The bill provides Ezidi and other minority women who survived the IS massacre with financial support, health care, work opportunities, education, rehabilitation, and reconstruction in their villages and towns. With the establishment of a special governmental department for Ezidi affairs, the bill represents the first recognition in Iraqi history of the minority as a distinct group.

Two Ezidi survivors fled ISIS atrocities in an IDP camp in Syria. Photo by KirkukNow.

Two Ezidi girls whom survived ISIS slavery and made it to an IDP camp in Syria. Exclusively for KirkukNow

A survivor from ISIS captivity participated in one of the sessions held by Farida Global said, "Such law is very essential. Though it will not heal all the wounds of survivors but we hope it will be fully applied and cover parts of the suffering of those vulnerable girls and women.”

Ezidis are an ethno-religious minority of about 550,000 people, mostly residing in Shingal, in northern Iraqi province of Nineveh. The militants of Daesh extremist group in 2014 attacked their communities, killing thousands of men and taking thousands of women and children, in an atrocity the U.N. said amounted to genocide. IS reportedly used the women and girls as sex slaves. Tens of thousands of Ezidis are still living in Internally Displaced Persons IDP camps in Iraqi northern province of Duhok.

Though it will not heal all the wounds of survivors but we hope it will be fully applied

In August 2014, Daesh stormed Shingal and took 6417 Ezidis as captives and sex slaves, mainly women and children. Up today, 2781 of them are missing and brought to unknown destiny, the Kurdistan Regional Government’s KRG office for rescue of the abducted Ezidis.

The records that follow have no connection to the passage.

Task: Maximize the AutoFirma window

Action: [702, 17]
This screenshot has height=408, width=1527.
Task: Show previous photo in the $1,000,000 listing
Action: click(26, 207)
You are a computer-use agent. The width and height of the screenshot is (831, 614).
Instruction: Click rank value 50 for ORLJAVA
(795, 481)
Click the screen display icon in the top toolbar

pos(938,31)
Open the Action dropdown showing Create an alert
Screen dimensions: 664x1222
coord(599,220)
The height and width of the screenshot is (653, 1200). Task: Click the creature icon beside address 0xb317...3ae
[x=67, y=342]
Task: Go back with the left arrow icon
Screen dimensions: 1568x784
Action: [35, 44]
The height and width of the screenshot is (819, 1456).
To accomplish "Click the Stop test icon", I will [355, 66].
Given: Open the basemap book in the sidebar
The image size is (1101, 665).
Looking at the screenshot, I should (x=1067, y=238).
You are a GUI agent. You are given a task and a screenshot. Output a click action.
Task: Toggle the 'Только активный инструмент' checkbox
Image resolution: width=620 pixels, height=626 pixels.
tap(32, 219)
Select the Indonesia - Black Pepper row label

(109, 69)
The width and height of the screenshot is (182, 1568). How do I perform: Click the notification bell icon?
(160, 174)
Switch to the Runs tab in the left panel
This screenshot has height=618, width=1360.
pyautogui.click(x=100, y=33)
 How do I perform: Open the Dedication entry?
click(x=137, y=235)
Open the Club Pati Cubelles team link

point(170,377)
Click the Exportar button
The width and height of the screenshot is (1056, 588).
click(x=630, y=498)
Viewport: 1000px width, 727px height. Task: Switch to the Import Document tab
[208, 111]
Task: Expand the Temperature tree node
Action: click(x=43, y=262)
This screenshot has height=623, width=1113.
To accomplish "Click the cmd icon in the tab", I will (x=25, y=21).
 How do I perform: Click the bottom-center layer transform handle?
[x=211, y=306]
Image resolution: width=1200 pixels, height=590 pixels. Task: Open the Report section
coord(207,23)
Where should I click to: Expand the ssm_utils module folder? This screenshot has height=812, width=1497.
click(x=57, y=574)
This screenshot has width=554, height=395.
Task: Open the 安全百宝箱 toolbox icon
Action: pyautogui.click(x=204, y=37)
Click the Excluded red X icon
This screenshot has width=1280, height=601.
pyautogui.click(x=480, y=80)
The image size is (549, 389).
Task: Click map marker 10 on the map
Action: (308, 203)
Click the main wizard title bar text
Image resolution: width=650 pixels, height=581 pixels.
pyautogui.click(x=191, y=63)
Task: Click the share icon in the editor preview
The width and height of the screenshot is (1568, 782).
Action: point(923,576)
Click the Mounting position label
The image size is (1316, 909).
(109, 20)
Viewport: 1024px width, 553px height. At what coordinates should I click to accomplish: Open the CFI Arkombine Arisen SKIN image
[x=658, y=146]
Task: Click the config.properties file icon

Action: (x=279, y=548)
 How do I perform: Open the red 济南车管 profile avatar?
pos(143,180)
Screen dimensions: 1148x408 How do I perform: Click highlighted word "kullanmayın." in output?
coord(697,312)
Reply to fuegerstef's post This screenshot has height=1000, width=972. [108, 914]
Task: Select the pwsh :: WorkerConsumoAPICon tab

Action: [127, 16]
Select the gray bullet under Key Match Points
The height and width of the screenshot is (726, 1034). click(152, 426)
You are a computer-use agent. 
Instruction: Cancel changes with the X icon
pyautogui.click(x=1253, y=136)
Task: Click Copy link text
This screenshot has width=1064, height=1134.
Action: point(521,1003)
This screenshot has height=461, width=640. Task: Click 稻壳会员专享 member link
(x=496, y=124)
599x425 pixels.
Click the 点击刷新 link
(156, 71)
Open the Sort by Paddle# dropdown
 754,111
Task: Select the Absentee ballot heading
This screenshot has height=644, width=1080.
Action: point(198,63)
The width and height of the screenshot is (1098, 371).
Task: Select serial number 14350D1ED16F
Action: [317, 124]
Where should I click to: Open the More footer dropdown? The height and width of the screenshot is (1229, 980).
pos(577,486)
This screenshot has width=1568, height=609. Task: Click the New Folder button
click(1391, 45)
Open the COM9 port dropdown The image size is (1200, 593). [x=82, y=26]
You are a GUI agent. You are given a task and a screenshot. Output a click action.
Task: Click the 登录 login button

On January 19, 2023, the German parliament decided to recognize the violations and crimes by the extremist fighters of IS against the Ezidi community in Iraq as genocide.

The resolution calls on the German government to provide financial support to the Ezidis, rebuild their devastated communities, collect evidence in Iraq and prosecute them perpetrators.

Per the YSL, the survivors are entitled to receive a monthly salary double of the minimum pension salary of a state employee. The government has to provide a plot of land plus construction advance or a built house in their areas which should be reconstructed via projects to boost the infrastructure and basic public services.

Willing survivors can resume their education overlooking age and degrees. They have the priority of employment by the state once job opportunities available.

At the session held by Farida Global, Mrs. Sarab Elias, Director General of Survivors' Affairs, affirmed, "This is very important law. It will not only give reparation to the Survivors from sexual violence but will also hold the perpetrators accountable and bring justice including proper exhumation of mass graves.”

Farida Global which aims to give voice and support to survivors and their communities, was founded by Farida Khalaf, a Human Rights Activist and co-author of The Girls Who Beat ISIS, has been published and translated in more than 14 languages. Khalaf is one of more than 6500 Yazidi survivors of ISIS enslavement and genocide. She was born in the village of Kocho near Shingal.

She was a high school student when IS attacked her village, killing men and taking women and children hostages. Farida lost her father and elder brother. She was taken into captivity with her mother and other brothers. Her mother escaped 9 months later. Farida was held in captivity for four months, where she was subjected to unimaginable suffering including physical and mental abuse.